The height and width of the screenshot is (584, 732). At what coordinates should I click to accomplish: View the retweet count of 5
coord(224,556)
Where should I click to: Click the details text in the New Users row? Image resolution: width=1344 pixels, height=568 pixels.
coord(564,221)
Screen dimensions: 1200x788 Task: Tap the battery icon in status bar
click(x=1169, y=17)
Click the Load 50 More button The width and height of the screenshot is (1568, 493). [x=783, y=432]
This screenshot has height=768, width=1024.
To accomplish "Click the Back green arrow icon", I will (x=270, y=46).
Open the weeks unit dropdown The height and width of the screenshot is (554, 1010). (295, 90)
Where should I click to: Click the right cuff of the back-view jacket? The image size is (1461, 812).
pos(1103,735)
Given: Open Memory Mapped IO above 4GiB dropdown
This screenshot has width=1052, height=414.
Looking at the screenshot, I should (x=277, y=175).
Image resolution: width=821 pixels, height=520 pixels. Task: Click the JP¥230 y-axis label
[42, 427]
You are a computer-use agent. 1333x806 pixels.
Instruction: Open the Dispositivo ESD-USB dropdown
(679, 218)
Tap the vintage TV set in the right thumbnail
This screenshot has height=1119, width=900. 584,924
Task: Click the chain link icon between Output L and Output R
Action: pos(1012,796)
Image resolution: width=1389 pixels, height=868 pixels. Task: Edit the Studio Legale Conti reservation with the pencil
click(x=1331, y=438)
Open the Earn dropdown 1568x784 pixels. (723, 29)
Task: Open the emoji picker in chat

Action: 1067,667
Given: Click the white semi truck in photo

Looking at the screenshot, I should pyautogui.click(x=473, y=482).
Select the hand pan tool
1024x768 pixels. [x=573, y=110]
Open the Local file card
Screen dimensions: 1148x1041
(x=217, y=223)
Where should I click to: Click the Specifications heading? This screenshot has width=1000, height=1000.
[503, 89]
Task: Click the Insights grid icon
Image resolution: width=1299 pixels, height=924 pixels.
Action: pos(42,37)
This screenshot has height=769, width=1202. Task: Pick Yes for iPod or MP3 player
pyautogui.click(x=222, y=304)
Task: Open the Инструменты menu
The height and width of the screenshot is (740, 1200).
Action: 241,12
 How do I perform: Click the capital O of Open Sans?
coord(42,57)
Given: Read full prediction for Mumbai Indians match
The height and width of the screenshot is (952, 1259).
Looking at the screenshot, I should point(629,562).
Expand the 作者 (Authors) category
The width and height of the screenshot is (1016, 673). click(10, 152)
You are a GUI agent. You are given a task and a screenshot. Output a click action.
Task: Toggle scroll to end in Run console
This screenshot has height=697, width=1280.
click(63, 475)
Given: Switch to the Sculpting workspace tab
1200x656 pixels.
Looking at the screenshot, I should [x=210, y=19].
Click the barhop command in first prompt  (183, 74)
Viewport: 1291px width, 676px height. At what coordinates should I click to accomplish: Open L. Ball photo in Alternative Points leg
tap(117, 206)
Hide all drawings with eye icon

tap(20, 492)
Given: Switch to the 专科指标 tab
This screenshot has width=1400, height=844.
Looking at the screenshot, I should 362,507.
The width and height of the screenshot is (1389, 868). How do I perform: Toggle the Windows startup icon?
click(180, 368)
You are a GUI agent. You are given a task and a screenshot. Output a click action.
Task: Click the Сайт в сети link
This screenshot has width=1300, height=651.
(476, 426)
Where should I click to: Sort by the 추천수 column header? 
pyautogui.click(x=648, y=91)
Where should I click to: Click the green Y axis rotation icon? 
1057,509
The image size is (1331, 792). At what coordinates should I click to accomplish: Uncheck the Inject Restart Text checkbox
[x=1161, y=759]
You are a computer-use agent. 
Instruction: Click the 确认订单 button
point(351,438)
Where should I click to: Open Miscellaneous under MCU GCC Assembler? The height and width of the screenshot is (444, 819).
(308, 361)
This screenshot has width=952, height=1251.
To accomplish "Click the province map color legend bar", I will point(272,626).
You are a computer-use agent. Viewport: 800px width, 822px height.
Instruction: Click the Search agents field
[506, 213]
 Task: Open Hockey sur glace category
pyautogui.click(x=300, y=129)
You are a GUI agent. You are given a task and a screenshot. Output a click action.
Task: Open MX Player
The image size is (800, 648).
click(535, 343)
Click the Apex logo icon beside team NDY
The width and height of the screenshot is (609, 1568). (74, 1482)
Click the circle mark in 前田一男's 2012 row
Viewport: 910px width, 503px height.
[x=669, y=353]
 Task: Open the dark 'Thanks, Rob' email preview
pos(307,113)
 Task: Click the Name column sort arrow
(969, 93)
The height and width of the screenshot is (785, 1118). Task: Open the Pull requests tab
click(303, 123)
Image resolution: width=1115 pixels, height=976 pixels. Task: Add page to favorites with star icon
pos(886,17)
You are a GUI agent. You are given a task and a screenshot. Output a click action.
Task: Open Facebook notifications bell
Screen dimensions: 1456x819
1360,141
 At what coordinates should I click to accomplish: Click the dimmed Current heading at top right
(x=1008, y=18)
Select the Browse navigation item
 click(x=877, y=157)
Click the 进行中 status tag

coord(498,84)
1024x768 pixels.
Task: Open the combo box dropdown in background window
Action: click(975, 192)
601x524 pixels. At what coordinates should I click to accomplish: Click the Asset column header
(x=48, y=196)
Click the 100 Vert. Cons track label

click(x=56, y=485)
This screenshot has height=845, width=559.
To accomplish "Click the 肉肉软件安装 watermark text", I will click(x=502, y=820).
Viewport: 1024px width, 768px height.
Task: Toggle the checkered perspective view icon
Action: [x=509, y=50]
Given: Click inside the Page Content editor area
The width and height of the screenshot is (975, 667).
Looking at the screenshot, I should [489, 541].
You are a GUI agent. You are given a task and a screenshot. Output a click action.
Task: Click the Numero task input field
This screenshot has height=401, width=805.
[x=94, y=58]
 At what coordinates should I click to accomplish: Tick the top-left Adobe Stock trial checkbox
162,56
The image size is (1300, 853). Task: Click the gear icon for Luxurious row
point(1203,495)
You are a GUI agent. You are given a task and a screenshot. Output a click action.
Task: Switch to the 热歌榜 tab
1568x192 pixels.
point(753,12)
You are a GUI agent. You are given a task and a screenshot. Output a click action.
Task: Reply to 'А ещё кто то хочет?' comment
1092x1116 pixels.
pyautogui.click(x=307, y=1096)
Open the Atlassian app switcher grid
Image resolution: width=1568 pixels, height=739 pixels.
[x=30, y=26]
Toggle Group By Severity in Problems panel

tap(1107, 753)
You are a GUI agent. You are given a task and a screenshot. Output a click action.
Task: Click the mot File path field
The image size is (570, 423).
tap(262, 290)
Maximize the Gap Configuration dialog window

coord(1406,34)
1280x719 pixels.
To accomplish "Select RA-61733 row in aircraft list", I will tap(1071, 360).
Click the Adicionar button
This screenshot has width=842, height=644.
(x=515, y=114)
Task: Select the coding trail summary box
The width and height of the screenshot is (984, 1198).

BRIEF: Find the word "computer" in the records and pull out each line that has it.

EXERCISE SOLUTION:
You are a computer-use agent. 1333x806 pixels.
You are a computer-use agent. 
You are a computer-use agent. Viewport: 800px width, 822px height.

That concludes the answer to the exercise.